Data Modeler
Dexian · Marshall Creek, Texas, United States · 1 wk ago
FinanceFull-time
Key participant in building a data-driven culture, designing scalable data models, and delivering data mapping specifications for large reporting platforms.
Responsibilities
- Design and maintain conceptual, logical, and physical data models for both transactional (OLTP) and analytical (OLAP) systems.
- Develop data models aligned to insurance domains including policy lifecycle (quote, issue, servicing), coverages, premiums, billing, and claims.
- Create and deliver data mapping specifications and transformation logic for large-scale reporting and integration platforms.
- Define and enforce data modeling standards, naming conventions, and best practices across the organization.
- Partner with Product Owners, Data Architects, Engineers, and Business stakeholders to translate requirements into robust data solutions.
- Design canonical and enterprise data models to promote data consistency, reuse, and interoperability across systems.
- Ensure data quality, integrity, and lineage are maintained throughout the data lifecycle.
- Guide engineering teams in assembling large, complex datasets that meet functional and non-functional requirements.
- Optimize data structures for performance, scalability, and maintainability.
- Contribute to data governance efforts, including metadata management, lineage documentation, and stewardship.
- Identify opportunities to modernize legacy data models and drive innovation in design approaches.
- Support Agile delivery by actively participating in sprint planning, design reviews, and backlog refinement.

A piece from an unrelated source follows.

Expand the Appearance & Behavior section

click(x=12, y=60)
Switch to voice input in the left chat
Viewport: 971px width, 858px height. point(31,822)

- Write and maintain business rules using SQL logic.
- Complete research to identify effective data designs, new tools, and methodologies for data analysis.
- Collaborate with DBAs, architects, and subject area owners to create scalable data models.
- Gather and incorporate feedback from Product Owners, Data Architects, and Data Engineers to aid in product design.
- Guide engineers in assembling large, complex datasets that meet business requirements.
- Drive innovation and experimentation within the data organization.
Requirements
- Bachelor's Degree (or equivalent experience) in Computer Science, Engineering, Information Systems, or a related field.
- 8+ years of experience in data modeling, database design, or data architecture.
- Strong hands-on experience with:
- Relational databases (Oracle, PostgreSQL, MySQL)
- SQL development and performance tuning
- Data modeling methodologies (Normalization, Kimball, Inmon)
- Proven experience working with:
- Policy Administration Systems (OIPA preferred, or Guidewire/Duck Creek)
- Highly transactional (OLTP) environments
- Expertise in designing:
- Dimensional models (Star/Snowflake schemas)
- Normalized operational models
- Canonical / enterprise data models
- Experience with data modeling tools such as Erwin, SAP PowerDesigner, Hackolade, or equivalent.
- Strong understanding of:
- Data lifecycle (creation to consumption)
- Data integration patterns (ETL/ELT)
- Data warehousing and operational data stores (ODS)
Nice-to-Have Qualifications
- Experience with Insurance Domain Modeling.
- Experience with cloud-native data platforms such as Snowflake, Azure Synapse, or AWS Redshift.
- Exposure to data lakes and lakehouse architectures.
- Familiarity with data governance frameworks, data lineage, and metadata tools.
- Experience supporting Data Science / ML teams, including feature engineering concepts.
- Knowledge of insurance regulatory and reporting requirements.
- Experience working with large-scale enterprise data ecosystems.
- Experience of database design through the full development lifecycle: from requirements to conceptual, logical, and physical data model design and implementation.
Skills
- Excellent communication skills including written, verbal, and technology illustrations.
- Desire and aptitude for learning new technologies to solve problems and formulate recommendations.
- Proven track record of working in reciprocal teams to deliver high-quality data solutions in an Agile environment.
- Fearless approach to challenging legacy designs and seeking opportunities to improve models and code.
- Passion for data analysis with the ability to navigate and master complex transactional and warehouse databases.
- Strong SQL skills.
- Technically adept in learning new technologies and architectural methodologies.
- Strong interest in playing a technical data steward role across business and technology partners.
- Ability to take a broad view of data from creation to consumption and understand how data design patterns affect data quality and usability.